Would that make the curtis act like that? It is probably a loose or wet connection? or a bad transducer? 
-Mike


----------



## frodus (Apr 12, 2008)

What does the car do if you disconnect the brake transducer?


----------



## zapyourrideguy (Oct 25, 2012)

If I pull the voltage feeding the transducer the car works fine but of course without regen.
I re-did all connections and car works fine. In the process of testing I inadvertently pulled the ground from both the brake transducer and the throttle when I turned the key on and hit start the motor went full throttle. Very scary. I have wired very carefully by the schematics.
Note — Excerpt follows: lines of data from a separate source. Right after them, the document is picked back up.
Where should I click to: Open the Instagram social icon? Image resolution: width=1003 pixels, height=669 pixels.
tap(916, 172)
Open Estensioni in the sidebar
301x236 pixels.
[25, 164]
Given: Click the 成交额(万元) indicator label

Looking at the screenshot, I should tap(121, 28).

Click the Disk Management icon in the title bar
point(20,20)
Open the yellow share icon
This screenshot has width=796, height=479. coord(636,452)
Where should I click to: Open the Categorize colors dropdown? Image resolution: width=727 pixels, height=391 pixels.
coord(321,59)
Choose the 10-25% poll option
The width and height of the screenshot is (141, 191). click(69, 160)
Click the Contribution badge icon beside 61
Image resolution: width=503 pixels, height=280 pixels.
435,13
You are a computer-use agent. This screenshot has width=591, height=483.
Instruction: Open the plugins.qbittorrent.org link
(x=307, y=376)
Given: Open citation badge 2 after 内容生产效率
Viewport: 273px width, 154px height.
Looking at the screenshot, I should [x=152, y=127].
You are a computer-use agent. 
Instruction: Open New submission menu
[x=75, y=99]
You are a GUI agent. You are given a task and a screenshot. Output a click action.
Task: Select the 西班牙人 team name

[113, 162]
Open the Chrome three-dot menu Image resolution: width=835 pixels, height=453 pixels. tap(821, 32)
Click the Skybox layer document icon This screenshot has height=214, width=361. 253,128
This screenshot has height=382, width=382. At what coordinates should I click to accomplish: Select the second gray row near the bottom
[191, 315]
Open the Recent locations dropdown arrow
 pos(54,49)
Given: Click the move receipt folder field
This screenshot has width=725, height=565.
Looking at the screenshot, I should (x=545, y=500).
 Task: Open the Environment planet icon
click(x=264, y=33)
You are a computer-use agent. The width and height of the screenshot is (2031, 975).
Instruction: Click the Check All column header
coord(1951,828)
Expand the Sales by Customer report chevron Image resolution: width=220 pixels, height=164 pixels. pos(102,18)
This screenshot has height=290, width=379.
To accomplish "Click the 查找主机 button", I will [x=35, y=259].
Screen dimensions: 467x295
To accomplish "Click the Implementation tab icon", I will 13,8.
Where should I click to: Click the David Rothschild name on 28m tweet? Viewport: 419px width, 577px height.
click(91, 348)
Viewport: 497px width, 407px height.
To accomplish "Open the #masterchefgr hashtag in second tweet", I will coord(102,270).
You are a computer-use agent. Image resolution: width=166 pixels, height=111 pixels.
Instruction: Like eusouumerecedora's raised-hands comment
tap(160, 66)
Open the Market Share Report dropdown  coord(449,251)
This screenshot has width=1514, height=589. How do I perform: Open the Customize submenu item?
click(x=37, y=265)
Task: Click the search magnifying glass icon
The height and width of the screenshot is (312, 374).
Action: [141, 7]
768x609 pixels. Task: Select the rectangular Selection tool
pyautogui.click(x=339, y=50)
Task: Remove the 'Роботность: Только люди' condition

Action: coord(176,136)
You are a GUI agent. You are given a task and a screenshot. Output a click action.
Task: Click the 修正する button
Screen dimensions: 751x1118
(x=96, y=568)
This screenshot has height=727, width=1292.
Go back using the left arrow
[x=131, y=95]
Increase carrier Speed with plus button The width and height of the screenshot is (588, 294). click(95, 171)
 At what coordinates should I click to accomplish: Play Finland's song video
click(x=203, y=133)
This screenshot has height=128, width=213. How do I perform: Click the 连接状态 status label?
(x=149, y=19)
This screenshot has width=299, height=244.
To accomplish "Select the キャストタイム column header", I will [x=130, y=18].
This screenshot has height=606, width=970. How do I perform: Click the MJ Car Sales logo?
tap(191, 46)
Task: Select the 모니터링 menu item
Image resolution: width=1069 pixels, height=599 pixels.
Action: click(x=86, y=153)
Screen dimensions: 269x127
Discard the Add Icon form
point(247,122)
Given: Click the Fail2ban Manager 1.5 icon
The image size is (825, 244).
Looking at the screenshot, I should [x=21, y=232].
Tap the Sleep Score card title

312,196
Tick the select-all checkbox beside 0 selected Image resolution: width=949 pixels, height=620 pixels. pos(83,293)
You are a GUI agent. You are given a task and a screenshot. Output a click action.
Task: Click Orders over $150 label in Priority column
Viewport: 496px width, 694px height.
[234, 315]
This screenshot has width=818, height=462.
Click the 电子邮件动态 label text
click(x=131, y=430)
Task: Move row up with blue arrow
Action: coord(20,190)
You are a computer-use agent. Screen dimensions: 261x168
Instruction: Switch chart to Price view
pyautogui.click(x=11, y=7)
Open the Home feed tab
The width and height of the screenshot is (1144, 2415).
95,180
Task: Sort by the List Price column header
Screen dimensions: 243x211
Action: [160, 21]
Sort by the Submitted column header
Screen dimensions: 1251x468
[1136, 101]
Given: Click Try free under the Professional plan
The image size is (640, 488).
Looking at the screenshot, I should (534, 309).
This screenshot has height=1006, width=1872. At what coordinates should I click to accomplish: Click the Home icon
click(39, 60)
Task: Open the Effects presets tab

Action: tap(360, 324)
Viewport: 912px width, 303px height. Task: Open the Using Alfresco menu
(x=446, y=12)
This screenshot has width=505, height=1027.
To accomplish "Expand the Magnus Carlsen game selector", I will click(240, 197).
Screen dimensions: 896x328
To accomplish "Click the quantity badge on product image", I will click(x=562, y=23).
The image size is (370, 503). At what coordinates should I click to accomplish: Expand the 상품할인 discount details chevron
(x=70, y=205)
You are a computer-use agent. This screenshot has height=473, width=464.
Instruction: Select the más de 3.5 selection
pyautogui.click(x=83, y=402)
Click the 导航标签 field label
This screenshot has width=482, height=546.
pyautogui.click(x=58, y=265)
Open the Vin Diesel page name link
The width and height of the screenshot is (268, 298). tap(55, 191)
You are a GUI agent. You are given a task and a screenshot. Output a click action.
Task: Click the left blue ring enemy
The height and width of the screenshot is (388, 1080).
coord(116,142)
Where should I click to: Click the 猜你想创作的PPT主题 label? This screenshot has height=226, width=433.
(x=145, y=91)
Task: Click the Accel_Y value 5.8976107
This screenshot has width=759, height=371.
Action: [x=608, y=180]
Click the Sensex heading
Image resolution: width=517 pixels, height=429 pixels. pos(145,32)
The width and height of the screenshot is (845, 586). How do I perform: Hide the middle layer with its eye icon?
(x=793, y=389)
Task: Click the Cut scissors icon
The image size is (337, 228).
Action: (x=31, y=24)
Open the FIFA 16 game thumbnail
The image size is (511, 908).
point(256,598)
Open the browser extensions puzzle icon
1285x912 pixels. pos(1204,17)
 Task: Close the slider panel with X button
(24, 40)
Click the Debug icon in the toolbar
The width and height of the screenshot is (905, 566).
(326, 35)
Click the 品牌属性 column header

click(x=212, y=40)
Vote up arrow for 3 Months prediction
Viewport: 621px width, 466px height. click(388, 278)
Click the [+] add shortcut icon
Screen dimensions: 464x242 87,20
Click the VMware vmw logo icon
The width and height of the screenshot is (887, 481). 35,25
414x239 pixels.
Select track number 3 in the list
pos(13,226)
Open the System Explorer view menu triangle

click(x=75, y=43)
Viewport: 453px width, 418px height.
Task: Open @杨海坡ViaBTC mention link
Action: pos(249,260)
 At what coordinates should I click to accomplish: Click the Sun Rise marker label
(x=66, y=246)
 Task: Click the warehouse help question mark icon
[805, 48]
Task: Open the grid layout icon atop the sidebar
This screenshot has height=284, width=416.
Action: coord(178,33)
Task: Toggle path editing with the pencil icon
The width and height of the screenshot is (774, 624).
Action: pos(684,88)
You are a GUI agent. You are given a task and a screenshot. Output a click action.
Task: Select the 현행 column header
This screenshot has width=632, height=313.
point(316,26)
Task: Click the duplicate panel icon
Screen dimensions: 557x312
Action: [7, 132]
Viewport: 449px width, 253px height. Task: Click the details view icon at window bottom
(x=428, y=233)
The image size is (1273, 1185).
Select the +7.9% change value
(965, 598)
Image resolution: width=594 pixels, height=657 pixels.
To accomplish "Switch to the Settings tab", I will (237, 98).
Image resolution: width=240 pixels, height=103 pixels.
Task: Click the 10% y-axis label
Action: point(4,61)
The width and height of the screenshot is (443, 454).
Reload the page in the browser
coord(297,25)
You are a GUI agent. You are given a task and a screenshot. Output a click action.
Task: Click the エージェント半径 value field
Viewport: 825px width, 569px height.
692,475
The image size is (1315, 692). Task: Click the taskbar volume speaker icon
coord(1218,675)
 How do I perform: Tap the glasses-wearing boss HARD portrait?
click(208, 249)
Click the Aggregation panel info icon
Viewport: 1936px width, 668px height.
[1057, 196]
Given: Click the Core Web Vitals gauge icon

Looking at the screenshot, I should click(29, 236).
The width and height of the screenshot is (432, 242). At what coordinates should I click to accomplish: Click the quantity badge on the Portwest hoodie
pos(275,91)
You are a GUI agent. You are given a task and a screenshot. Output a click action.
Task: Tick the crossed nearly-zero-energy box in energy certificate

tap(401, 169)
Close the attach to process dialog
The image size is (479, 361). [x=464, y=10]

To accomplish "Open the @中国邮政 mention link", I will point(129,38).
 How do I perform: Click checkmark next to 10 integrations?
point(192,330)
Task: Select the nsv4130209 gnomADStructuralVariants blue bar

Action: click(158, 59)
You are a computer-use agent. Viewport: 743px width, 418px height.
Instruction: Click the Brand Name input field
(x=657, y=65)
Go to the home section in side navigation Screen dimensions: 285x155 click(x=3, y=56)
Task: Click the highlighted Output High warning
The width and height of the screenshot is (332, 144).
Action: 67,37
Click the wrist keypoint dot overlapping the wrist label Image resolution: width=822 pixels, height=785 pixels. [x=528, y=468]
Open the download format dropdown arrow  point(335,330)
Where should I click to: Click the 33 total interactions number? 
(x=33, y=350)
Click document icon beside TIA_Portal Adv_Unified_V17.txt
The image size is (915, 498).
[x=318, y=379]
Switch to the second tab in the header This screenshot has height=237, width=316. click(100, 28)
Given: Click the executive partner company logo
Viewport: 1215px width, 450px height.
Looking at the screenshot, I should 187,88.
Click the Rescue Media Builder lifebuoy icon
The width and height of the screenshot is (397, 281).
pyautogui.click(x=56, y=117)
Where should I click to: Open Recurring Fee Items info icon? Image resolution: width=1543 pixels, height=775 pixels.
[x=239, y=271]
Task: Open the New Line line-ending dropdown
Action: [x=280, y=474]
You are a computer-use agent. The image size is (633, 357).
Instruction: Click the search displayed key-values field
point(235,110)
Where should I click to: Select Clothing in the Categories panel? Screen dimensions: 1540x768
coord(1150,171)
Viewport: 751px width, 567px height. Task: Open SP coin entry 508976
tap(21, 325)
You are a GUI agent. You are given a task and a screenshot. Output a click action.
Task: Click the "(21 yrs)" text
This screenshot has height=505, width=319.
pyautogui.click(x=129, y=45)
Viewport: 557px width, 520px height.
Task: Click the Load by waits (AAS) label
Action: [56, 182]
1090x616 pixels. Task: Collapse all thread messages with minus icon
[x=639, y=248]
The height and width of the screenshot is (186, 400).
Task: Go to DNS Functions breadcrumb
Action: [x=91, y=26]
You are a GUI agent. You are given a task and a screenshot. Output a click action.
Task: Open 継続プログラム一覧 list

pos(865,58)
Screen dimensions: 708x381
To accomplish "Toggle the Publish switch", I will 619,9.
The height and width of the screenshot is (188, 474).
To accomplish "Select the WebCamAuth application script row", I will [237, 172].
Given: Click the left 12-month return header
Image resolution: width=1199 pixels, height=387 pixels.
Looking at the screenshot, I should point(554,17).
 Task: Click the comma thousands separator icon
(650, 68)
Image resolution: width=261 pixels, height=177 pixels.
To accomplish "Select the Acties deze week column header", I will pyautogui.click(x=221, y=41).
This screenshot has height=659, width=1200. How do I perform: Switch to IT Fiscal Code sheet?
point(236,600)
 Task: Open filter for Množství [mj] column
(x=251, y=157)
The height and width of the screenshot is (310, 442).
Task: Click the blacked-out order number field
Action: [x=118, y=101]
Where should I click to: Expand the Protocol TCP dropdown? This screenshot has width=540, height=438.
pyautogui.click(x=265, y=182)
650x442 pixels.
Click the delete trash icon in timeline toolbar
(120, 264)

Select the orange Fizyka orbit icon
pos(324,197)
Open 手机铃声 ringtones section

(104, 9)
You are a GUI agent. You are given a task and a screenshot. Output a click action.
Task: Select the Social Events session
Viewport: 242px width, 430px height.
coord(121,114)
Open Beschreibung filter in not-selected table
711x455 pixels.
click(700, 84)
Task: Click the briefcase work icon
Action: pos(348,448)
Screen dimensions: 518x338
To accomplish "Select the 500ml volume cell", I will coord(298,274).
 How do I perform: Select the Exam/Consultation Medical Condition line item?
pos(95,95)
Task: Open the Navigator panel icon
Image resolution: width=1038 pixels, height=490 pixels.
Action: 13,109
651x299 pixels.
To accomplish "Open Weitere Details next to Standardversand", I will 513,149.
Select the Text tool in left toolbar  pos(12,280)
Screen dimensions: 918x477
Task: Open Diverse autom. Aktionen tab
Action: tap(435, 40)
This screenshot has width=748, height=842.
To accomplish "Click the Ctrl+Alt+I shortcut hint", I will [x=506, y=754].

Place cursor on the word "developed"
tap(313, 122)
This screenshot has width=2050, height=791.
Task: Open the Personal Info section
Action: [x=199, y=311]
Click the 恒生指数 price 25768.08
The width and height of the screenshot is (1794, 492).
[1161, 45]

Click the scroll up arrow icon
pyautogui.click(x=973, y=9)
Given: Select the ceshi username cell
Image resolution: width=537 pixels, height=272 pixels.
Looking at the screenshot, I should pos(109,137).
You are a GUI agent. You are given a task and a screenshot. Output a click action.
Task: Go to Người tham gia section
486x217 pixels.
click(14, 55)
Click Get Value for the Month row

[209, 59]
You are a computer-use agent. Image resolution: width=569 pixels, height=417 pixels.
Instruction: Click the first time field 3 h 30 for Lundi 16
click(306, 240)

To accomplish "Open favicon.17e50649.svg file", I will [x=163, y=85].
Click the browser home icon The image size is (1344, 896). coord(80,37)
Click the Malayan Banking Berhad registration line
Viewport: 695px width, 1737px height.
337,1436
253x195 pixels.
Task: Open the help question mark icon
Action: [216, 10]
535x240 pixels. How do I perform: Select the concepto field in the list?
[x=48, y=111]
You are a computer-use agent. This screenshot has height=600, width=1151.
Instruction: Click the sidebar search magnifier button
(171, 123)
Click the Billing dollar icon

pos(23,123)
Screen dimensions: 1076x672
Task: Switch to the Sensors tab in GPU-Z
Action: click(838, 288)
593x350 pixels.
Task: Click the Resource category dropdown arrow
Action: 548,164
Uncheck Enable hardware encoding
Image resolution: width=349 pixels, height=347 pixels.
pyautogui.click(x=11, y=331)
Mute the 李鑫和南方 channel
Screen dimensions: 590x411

It surprised me it could start up at full throttle at all.


----------



## Stephan (Jun 15, 2017)

zapyourrideguy said:


> If I pull the voltage feeding the transducer the car works fine but of course without regen.
> I re-did all connections and car works fine. In the process of testing I inadvertently pulled the ground from both the brake transducer and the throttle when I turned the key on and hit start the motor went full throttle. Very scary. I have wired very carefully by the schematics. It surprised me it could start up at full throttle at all.


Interesting your scary test when motor went full throttle. I have a current problem which sounds about the same. did this situation ever happened again to you? And how is the car running now?


----------



## zapyourrideguy (Oct 25, 2012)

After that point I believe I disabled the brake transducer so it never happened again


----------